Die Mutter des Berlinale-Bären
Ob golden, silbern oder aus Glas: Der Berlinale-Bär ist in der Filmbranche eine begehrte Trophäe. Die Vorlage schuf in den 30er-Jahren Renée Sintenis. Sie entwarf ihn 1932 in einer ersten Form. Da wirkt er noch etwas ungelenker, tapsiger, war aber bereits die begehrte Trophäe der Berliner Filmfestspiele, der heutigen Berlinale. 1956 überarbeitet sie ihre Figur, die bis heute an der Berlinale verliehen wird. Ihre Karriere betrieb die Künstlerin von Anfang an mit Kalkül, Zielstrebigkeit und Selbstbewusstsein. Nach dem Bruch mit ihrem Vater, der sie zu seiner Rechtsanwaltsgehilfin machen wollte, fand sie über ihren Mann, den Berliner Sezessionisten Emil Rudolf Weiss, schnell Anschluss an die dortige Künstlerszene. Lernte Georg Kolbe, Joachim Ringelnatz und Hans Siemsen kennen und wurde zum Prototyp der emanzipierten Frau in der Weimarer Republik.
Juwel der Sammlung
Im Zentrum der Ausstellung steht das Hauptwerk und besondere Juwel der Sammlung – Aristide Maillols La Méditerranée von 1905-07. Der französische Bildhauer fertigte sie in Stein im Auftrag seines Mäzens Harry Graf Kessler. 1931 kam dieses Schlüsselwerk für die Entwicklung der Skulptur des 20. Jahrhunderts in die Sammlung Oskar Reinhart. In der Grossen Galerie der Sammlung kann sie nun erstmalig mit anderen gleichformatigen Versionen verglichen werden. Eigens für die Ausstellung sind die Marmorvariante aus dem Musée d’Orsay und die Gipsskulptur aus dem Musée Maillol aus Paris nach Winterthur gereist. Das Thema der unterschiedlichen Materialitäten wird an Hand von zahlreichen Kleinskulpturen, wie auch Reliefs und sogar einer Textilarbeit weiter ausgeführt.

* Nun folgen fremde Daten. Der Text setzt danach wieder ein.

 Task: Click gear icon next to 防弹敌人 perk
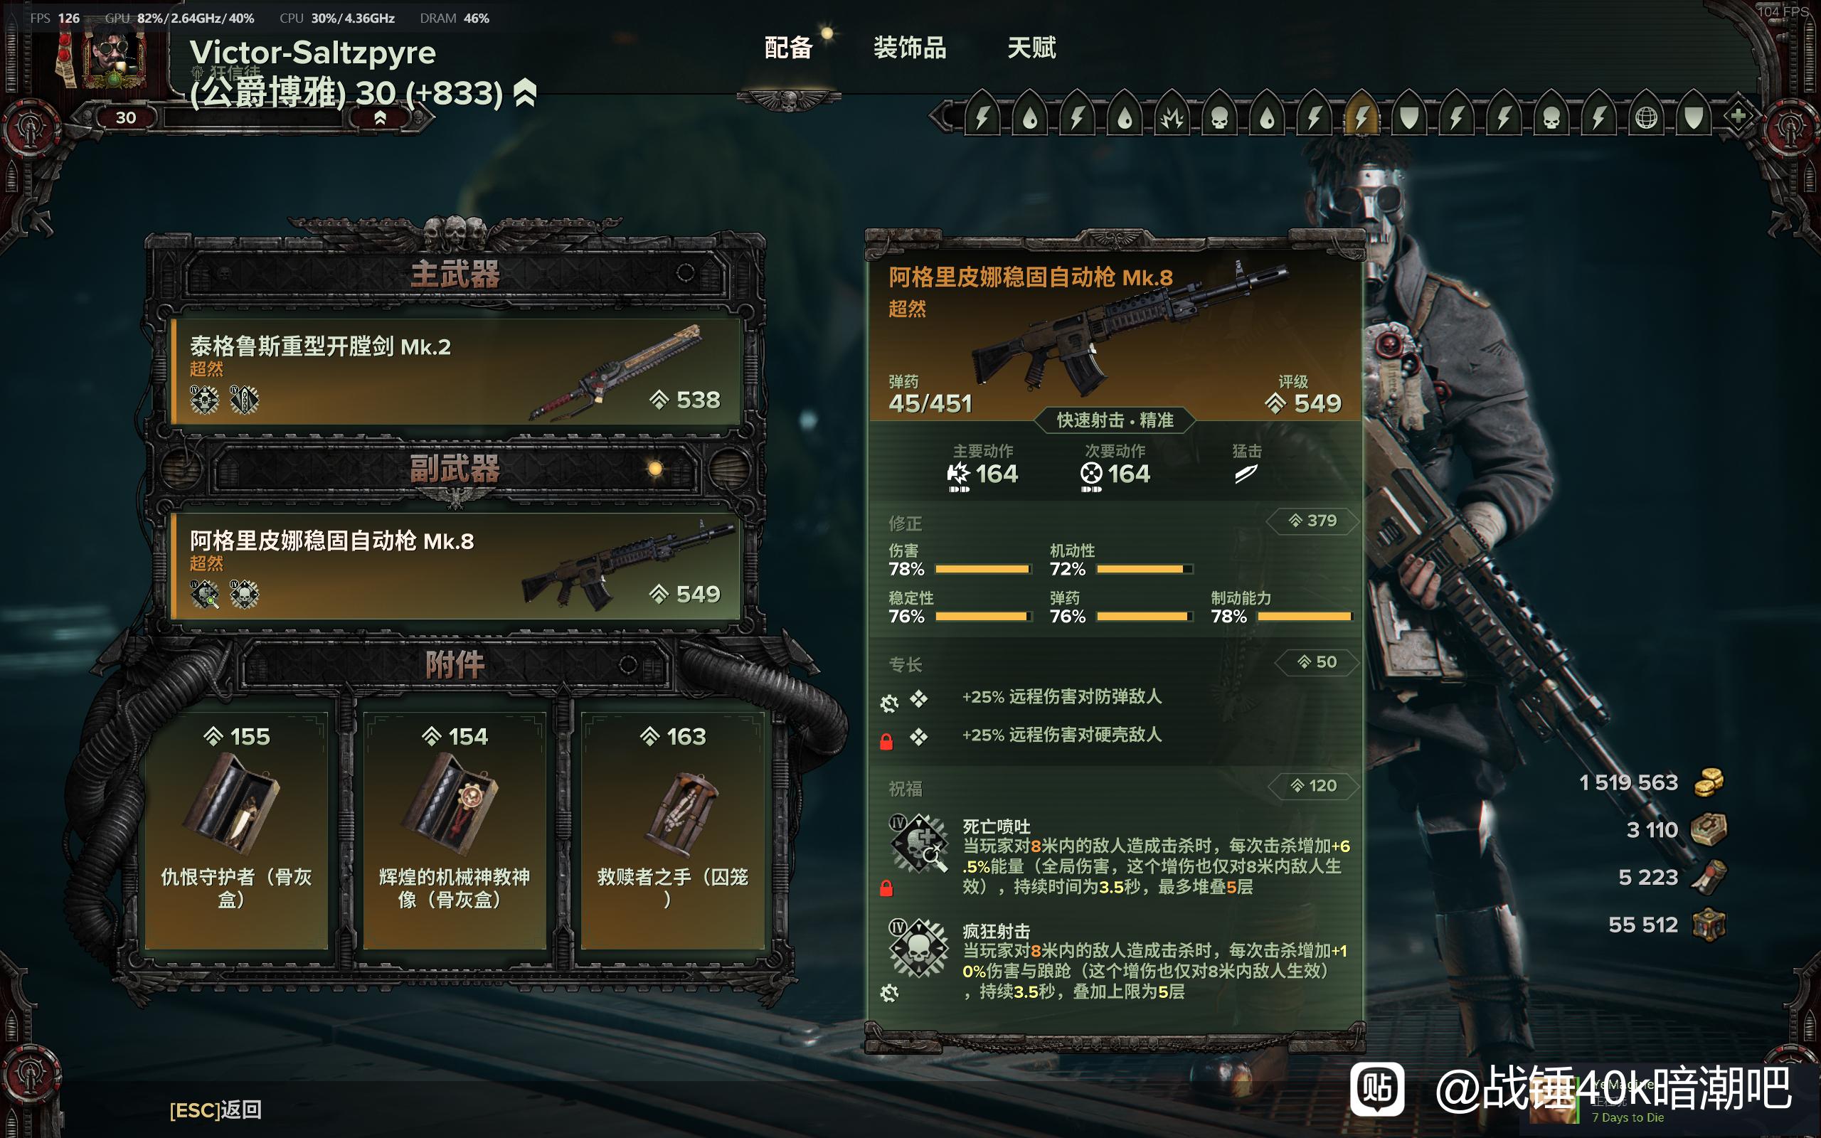(889, 703)
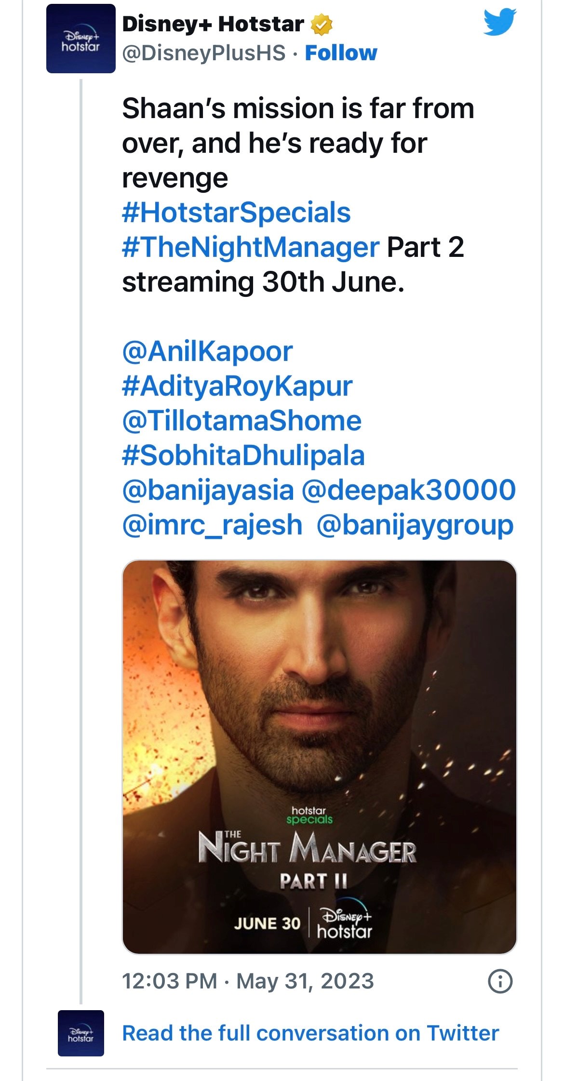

Das Motiv der sitzenden Frau beschäftigte Maillol zeit seines Lebens. Allen Ausführungen auf dem Weg zur La Méditerranée gemein ist das Zusammenspiel von aufgestelltem und liegendem Bein. Die unterschiedlichen Möglichkeiten in der Sitzhaltung können in der Ausstellung anhand von gut zwanzig Figuren nachvollzogen werden und veranschaulichen Maillols beständige Suche nach der idealen Form. Diese wurde immer reduzierter aufgefasst, doch überschritt der Künstler nie die Schwelle zur reinen Abstraktion.
Berliner Star der Zwanziger Jahre
Maillols künstlerischer Werdegang wird dem Schaffen von Renée Sintenis gegenübergestellt. Die Berliner Bildhauerin gestaltete ihre Sujets, vorwiegend Jungtiere, kleiner und fragiler als Maillol seine meist weiblichen Aktfiguren. Renée Sintenis war ein Star im Berlin der Zwanziger Jahre. Besonders mit ihren Tierfiguren war die Künstlerin ungemein erfolgreich. Noch heute ist ihr Berlinale-Bär allgemein bekannt und ein Sinnbild der Stadt. Trotz ihrer Unterschiedlichkeit haben sich Maillol und Sintenis sehr geschätzt und wurden auch von dem gleichen Mäzen gefördert – Harry Graf Kessler. Diesem wird in der Ausstellung ein eigenes Kapitel gewidmet, was ihn sowohl als Förderer, wie auch direkten Auftraggeber für aufwändige Bucheditionen und Skulpturen zeigt.
Aus aller Welt
Basierend auf einer Kooperation der Sammlung Oskar Reinhart mit dem Musée d’Orsay Paris, wird die Ausstellung durch hochkarätige internationale Leihgaben führender Museen und Sammlungen Europas wie dem Städel Museum Frankfurt, dem Petit Palais Paris oder dem Museum Boijmans Van Beuningen Rotterdam ergänzt. Zudem werden Werke aus Winterthurer Privatbesitz erstmalig in der Öffentlichkeit gezeigt, eine weitere kleine Sensation ist die Leihgabe der Courtauld Gallery London – ein Gemälde Renoirs, das den berühmten Kunsthändler Ambroise Vollard mit einer fragilen Terrakottafigur Maillols zeigt. Dieses Bild verlässt nun zum ersten Mal die Londoner Sammlung und trifft in der Ausstellung auf ebendiese dargestellte Skulptur.